Arrivando al Cairo, in prossimità di Piazza Tahrir c’è una protesta ma senza canti né contenuti politici, qualcuno accende dei falò e dà fuoco alle tende stanziate in piazza, i passanti non prendono parte alla protesta e rimangono a osservare ai lati delle strade adiacenti. La Rivoluzione vissuta dal di dentro, come ben ho appreso nella mia esperienza in Siria o, in questo caso la post-rivoluzione, pur non essendo deprivata del suo aspetto glorioso e romantico assume tutte le fattezze di una realtà densa e angosciante, fatta di incertezze in una società tutta da ricostruire.

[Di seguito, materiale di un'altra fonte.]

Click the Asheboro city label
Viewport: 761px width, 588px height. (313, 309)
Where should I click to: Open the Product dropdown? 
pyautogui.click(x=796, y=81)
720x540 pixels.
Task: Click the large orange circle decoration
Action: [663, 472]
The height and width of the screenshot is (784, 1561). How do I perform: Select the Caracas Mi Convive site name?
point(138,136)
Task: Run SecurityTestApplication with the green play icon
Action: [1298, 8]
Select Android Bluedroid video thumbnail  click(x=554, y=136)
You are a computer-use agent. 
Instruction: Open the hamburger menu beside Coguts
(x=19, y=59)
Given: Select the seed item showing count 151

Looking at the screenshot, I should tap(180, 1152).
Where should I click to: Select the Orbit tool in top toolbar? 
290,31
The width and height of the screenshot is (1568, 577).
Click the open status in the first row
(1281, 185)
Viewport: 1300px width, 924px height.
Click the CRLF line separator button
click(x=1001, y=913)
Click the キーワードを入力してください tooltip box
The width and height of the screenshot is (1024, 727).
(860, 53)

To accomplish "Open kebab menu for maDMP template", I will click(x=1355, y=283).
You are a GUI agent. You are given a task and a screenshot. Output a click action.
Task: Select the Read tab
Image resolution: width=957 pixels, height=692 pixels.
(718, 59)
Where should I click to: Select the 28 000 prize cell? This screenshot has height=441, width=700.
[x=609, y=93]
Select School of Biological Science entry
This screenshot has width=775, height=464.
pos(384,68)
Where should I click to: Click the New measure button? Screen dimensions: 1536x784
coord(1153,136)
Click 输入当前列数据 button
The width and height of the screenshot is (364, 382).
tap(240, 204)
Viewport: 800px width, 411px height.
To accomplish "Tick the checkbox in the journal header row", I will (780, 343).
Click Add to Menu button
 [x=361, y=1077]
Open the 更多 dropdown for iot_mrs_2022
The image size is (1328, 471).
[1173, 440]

Siamo stati accolti all’Università da un team di studenti-receptionist che ci hanno assistito senza riposo con un ospitalità calorosa durante tutti i tre giorni rimanendo ai nostri occhi una presenza discreta e quasi invisibile. A volte la risposta agli interrogativi si trova sotto gli occhi e non si riesce a vedere. Dopo un intenso dibattito a cui hanno preso parte accademici e studenti da tutto il mondo nonché alcune giovani scrittrici egiziane come Mona Prince e Donia Kamal, il momento più importante è arrivato all’ultima ora della terza giornata. Quegli stessi studenti che ci avevano così gentilmente accompagnato da una stanza all’altra dell’Università, quasi presenze discrete e invisibili hanno preso il palcoscenico per dare vita a quella che è stata la loro Rivoluzione, la Rivoluzione dei giovani egiziani.
Le studentesse Gehad Minshawy e Mai Hassan Ali hanno emozionato il pubblico con una canzone dal titolo Yohka ‘Anna, ovvero “Si dice di noi” [cfr sopra] che parla del passato coloniale egiziano, palestinese e iracheno e del sentimento di riscatto storico dato dalla Rivoluzione. Poi è arrivato il video della studentessa Mina Wilson [riportato in fondo al post] che non ha bisogno di presentazioni ma che sicuramente riesce a testimoniare la coscienza di genere delle donne egiziane rivoluzionarie e della grandiosa esperienza che hanno vissuto da protagoniste nel gennaio 2011 e oltre.
Queste testimonianze valgono più di ogni dibattito accademico perchè ci insegnano e trasmettono il vero tesoro della rivoluzione egiziana, fatto di colori e gioia e che, nonostante il senso di incertezza, può offrire anche possibilità infinite per le nuove generazioni.